▶ **Source excerpt**:

* begin *

The nest is empty! My youngest headed off for his freshman year of college recently. I find I am alternately a sad emotional mess or an eager beaver, ready for the next chapter of life. My husband and I are still trying to figure out what to do with ourselves. If you have children, perhaps you’ve been there or will be soon. Either way, we can all agree that sending them off to college can be an emotional time. It can also be an expensive time! The kids go out but the education bills come rolling in! We think it makes sense to plan for these bills in advance and as you may know, our favorite college savings tool is the 529 Plan. Perhaps you’ve planned ahead and accumulated a nice sum in a 529 Plan but now that the bills are due, you’re wondering how to actually use these funds efficiently to pay for college.
This Q&A will outline the mechanics of using a 529 Plan and list the expenses that qualify for tax-free treatment. We’ll also cover beneficiary changes, what to do with “left-over” funds and some considerations regarding account ownership. Let’s jump in.
Question: Can I be reimbursed for expenses from my child’s school?
Answer: Yes, if your child’s school is an eligible educational institution. An eligible educational institution is generally any college, university, vocational school, or other post-secondary educational institution eligible to participate in a student aid program administered by the U.S. Department of Education.

* end *

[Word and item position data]

* begin *

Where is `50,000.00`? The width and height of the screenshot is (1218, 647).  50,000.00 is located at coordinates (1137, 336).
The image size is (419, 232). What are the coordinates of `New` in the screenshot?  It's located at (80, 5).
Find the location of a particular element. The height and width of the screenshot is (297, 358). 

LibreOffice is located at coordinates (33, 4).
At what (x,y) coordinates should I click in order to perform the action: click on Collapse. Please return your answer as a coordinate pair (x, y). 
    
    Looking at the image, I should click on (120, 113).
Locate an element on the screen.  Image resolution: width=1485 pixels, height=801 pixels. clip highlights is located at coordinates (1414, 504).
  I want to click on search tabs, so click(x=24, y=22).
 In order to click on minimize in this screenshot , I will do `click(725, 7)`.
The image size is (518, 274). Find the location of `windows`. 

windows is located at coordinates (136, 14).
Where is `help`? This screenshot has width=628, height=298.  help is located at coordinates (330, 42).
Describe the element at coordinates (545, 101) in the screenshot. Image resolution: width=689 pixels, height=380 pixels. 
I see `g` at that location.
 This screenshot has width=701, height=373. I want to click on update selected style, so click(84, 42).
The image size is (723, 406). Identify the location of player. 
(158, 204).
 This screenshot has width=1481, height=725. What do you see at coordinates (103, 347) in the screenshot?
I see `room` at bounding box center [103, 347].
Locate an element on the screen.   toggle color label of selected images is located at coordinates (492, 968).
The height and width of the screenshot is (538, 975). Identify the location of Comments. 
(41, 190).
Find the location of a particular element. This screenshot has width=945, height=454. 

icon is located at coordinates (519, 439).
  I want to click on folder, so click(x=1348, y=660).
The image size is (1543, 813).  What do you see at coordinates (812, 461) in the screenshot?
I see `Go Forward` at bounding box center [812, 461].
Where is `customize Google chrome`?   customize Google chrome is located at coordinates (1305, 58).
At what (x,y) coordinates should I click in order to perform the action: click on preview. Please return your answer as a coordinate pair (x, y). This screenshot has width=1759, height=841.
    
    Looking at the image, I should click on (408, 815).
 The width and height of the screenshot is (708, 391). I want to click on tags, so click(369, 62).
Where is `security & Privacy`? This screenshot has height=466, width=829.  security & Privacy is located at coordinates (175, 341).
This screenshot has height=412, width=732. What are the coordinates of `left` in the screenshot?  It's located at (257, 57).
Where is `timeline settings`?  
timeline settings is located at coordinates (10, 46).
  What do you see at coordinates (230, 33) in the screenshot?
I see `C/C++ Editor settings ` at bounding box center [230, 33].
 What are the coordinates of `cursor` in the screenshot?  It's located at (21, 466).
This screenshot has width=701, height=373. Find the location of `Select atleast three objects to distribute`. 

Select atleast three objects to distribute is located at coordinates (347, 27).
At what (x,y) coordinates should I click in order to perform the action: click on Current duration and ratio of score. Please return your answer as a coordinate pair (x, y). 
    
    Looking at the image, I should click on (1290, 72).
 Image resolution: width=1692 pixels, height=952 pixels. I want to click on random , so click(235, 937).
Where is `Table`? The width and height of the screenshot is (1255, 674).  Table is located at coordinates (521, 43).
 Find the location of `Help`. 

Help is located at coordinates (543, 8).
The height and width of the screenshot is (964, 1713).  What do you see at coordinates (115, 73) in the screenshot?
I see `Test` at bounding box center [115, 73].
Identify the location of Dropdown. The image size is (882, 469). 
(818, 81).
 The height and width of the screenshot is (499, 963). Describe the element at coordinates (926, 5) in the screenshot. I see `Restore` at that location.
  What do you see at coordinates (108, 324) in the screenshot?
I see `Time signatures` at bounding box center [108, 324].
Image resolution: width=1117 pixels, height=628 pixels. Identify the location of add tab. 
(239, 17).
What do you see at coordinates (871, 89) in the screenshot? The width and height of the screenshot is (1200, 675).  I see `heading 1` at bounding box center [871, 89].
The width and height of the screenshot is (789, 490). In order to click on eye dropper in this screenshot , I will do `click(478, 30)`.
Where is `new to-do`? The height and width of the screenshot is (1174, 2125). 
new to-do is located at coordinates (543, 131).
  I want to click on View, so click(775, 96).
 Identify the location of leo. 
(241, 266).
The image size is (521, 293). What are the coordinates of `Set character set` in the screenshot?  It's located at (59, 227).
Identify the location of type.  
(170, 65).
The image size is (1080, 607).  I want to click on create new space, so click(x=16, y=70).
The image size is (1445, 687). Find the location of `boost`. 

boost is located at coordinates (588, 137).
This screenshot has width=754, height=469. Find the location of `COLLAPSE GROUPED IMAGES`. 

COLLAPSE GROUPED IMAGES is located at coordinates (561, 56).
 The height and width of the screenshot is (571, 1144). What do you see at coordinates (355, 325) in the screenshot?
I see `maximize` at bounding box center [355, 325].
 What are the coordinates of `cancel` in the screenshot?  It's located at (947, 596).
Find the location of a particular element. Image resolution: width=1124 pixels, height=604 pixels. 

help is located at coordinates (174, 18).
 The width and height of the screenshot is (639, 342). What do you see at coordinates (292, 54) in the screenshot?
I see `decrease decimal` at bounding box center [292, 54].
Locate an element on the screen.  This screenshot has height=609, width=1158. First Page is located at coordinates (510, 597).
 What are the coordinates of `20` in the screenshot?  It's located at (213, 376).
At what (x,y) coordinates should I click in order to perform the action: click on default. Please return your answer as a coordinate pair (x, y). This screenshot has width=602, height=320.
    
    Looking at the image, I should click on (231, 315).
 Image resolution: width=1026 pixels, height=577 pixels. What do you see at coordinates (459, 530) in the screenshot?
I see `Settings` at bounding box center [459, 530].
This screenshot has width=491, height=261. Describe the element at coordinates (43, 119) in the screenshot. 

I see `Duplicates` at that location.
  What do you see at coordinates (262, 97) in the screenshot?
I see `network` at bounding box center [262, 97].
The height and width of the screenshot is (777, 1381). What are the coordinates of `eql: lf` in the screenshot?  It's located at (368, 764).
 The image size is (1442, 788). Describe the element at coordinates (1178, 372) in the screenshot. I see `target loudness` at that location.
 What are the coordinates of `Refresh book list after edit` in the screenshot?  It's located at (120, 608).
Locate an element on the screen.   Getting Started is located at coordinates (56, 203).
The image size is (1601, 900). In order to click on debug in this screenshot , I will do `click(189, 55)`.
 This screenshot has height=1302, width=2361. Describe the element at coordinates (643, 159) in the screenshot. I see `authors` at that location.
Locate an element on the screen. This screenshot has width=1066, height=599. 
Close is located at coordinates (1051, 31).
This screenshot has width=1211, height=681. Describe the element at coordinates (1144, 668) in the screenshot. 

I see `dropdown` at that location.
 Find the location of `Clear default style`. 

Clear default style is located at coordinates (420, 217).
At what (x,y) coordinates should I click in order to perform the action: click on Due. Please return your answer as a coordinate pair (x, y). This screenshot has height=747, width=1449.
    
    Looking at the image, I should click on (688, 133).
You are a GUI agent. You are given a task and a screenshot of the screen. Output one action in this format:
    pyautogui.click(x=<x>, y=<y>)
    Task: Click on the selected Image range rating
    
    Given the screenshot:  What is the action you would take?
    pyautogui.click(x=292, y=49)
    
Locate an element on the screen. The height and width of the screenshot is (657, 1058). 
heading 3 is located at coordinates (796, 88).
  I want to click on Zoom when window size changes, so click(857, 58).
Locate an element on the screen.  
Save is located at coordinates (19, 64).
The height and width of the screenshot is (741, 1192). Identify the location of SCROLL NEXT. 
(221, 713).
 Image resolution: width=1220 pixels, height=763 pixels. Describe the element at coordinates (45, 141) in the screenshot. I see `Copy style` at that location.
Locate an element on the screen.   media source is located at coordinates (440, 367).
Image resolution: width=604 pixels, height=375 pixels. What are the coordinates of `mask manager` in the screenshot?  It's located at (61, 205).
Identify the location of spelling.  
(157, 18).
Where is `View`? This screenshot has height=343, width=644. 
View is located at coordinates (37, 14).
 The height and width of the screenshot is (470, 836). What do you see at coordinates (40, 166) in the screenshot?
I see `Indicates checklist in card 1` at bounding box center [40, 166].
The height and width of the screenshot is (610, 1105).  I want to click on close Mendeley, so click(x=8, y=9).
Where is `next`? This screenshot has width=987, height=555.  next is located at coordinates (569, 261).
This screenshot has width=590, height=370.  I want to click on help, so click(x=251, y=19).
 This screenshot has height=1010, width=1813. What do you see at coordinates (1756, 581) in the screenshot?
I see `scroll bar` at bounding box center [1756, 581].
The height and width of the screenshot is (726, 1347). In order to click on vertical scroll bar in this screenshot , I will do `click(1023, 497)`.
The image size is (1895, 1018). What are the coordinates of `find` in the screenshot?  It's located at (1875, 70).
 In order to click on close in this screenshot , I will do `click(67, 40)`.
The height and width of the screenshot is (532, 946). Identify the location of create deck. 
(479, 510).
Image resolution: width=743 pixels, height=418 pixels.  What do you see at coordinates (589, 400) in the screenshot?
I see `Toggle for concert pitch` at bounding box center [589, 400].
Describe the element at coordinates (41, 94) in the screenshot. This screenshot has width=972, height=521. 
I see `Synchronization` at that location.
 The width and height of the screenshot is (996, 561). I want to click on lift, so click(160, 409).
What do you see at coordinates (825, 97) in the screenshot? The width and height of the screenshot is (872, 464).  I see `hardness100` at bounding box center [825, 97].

* end *

▶ **Work instructions**:
1. In the 529 Plan Q&A, which federal department's student aid program must a school be eligible to take part in to count as an eligible educational institution?
2. List every topic that the 529 Plan Q&A says it will outline or cover.

▶ **Answers for this exercise**:
1. The U.S. Department of Education.

2.
- The mechanics of using a 529 Plan
- The expenses that qualify for tax-free treatment
- Beneficiary changes
- What to do with "left-over" funds
- Considerations regarding account ownership